The main room is decorated in the exuberant, peppy style of a classroom, with motivational quotes printed on neon paper and fundraising thermometer charts filled incrementally with red and blue magic marker. Banks of jet-black computers stretch from the front to the back, on which headset-equipped students cajole alums in persuasive, regulated cadences.
Christina Mattioli, the program center manager, periodically updates progress on goals on a glass pane separating her office from the main room. “I think this is all very doable,” she declared to the Wednesday evening callers as she made her adjustments in dry-erase marker.
On a given night, Mattioli weaves among the 28 stations offering feedback, with the air of an upbeat, relentlessly dedicated coach. Even from her office, she continued hollering encouragement: “Guys!
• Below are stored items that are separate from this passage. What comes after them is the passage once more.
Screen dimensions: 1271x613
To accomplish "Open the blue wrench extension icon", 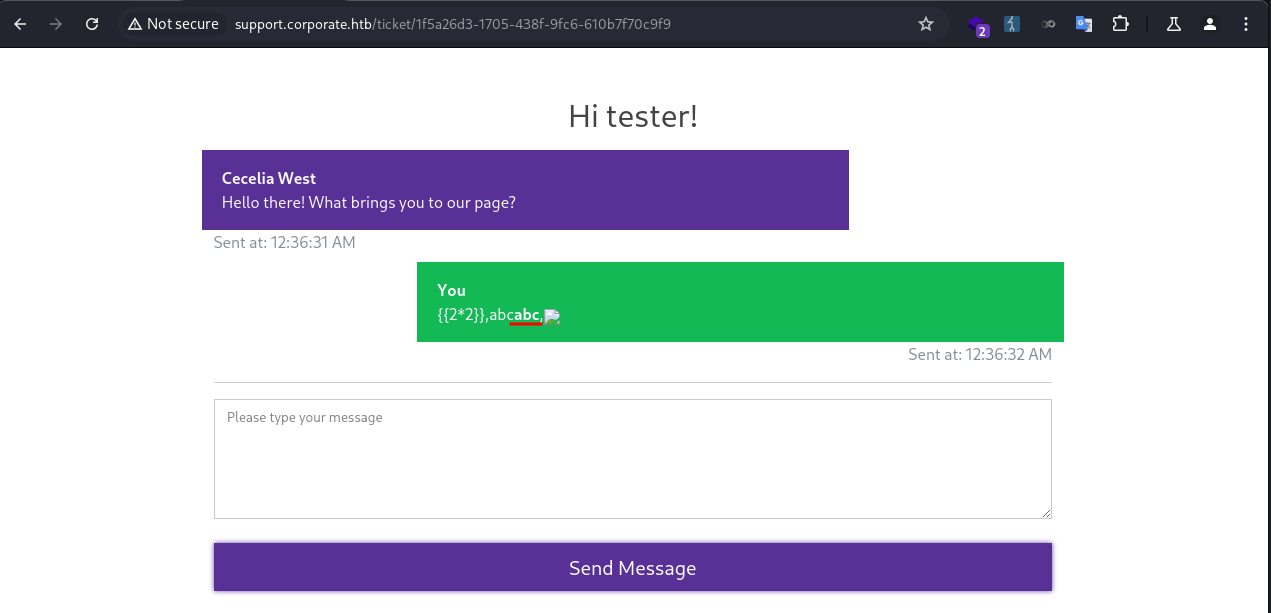I will (x=1012, y=24).
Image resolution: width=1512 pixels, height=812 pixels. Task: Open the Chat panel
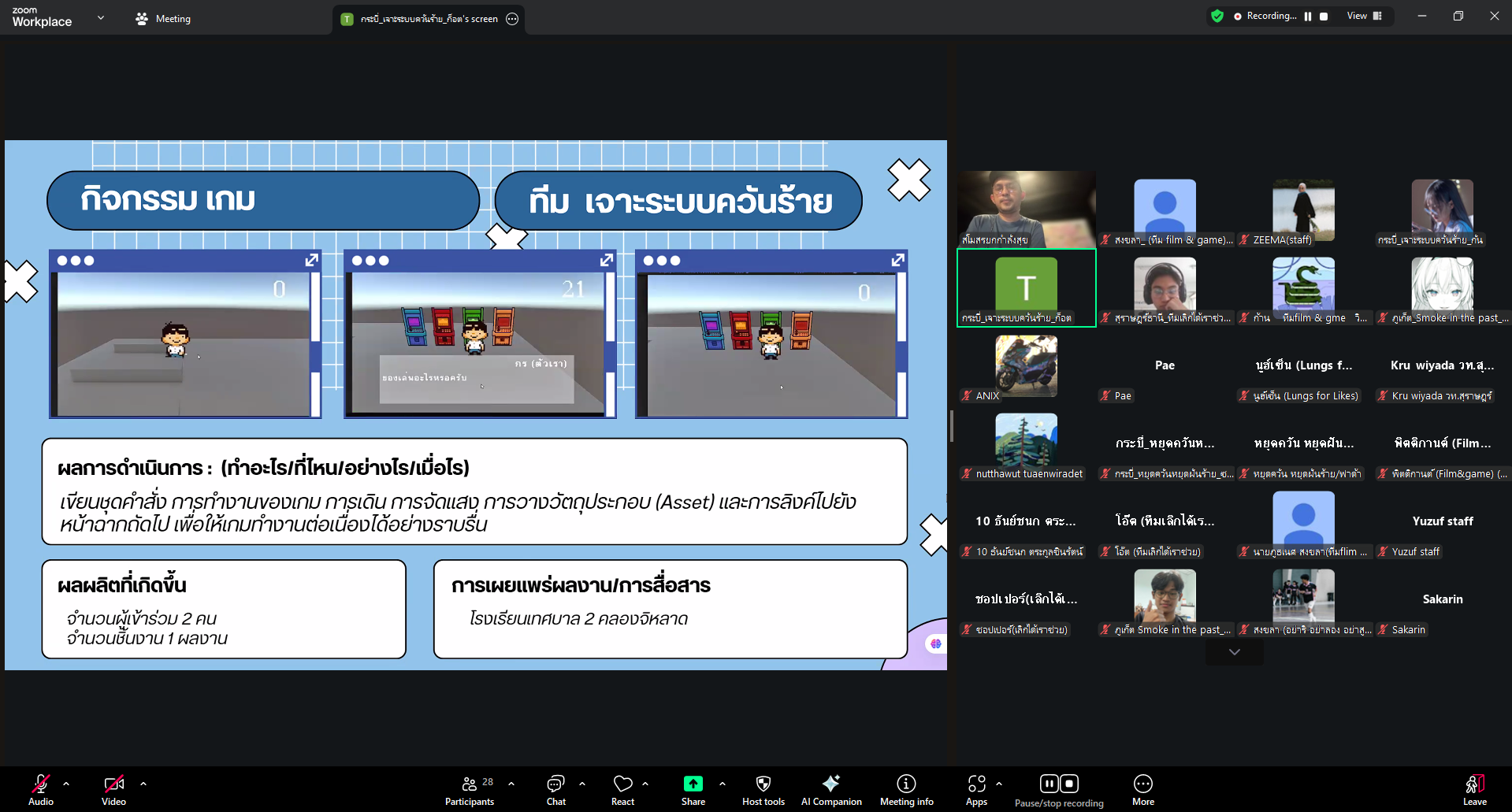pyautogui.click(x=555, y=789)
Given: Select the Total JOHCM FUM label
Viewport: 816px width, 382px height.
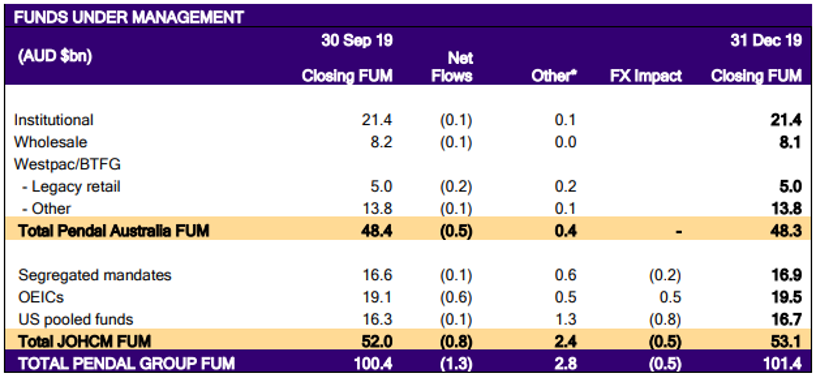Looking at the screenshot, I should [x=84, y=341].
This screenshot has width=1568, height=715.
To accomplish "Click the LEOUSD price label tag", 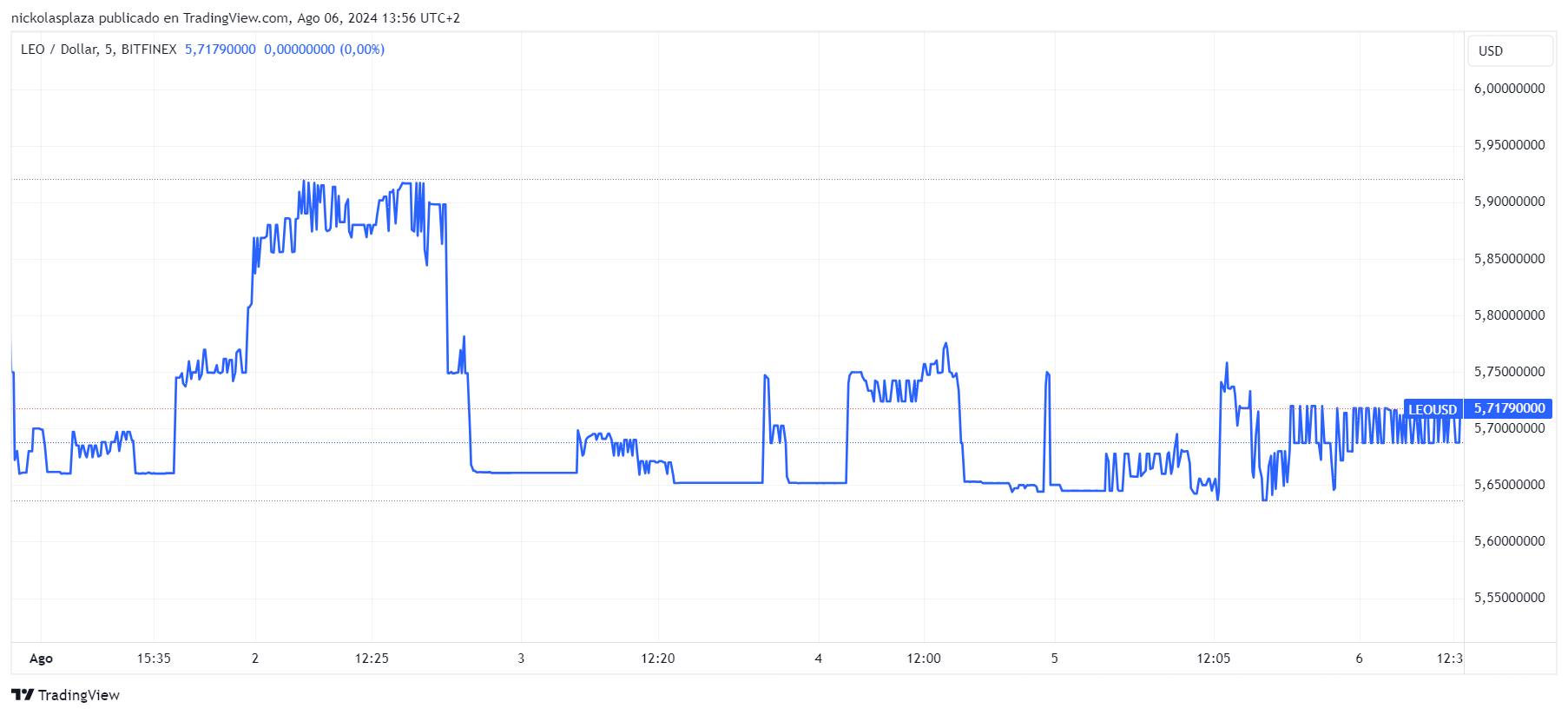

Credit cards are awesome!”
Callers laugh and joke among themselves, and there always seems to be food lying around. “[I] train … all of the new callers we get on the phones,” she said, “and look at stats to see where we call on a given night.”
Mattioli added that callers have stories of alumni encounters both delightful and bizarre.
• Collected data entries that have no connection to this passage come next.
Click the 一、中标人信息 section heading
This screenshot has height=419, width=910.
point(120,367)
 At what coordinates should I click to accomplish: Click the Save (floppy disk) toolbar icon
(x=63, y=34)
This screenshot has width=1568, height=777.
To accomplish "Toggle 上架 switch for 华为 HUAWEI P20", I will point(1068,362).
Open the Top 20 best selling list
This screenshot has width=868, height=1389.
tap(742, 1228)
“There was one time I called, and the person picked up and was trying to sell me something,” student supervisor and College senior Amira Yeiser said. She added that another time she was cursed out.
Bruce Watson spends his time at the Center shadowing Mattioli and taking note of her tactics as he trains to be a Program Center Manager at the University of Delaware call center. His enormously tall frame moves with ease and humor from station to station; he may stop to offer callers a cupcake — if they meet their credit card threshold.
The callers themselves are a mixed lot — in addition to the clutch of undergraduates the Center employs, “[We have] a few [students] from GSE, one from Engineering. We’ve had Law students before, we’ve had nursing students before,” Mattioli said.
Mattioli, a graduate of Bucknell University, also started as an undergraduate caller, and said her experiences were overwhelmingly positive. She loved having the opportunity to connect with alumni and hear their stories, she said, in addition to persuading them to make a donation. Watson agreed, adding that it is the wonderful interactions you remember and share later with your friends, and a caller finds no shortage of them.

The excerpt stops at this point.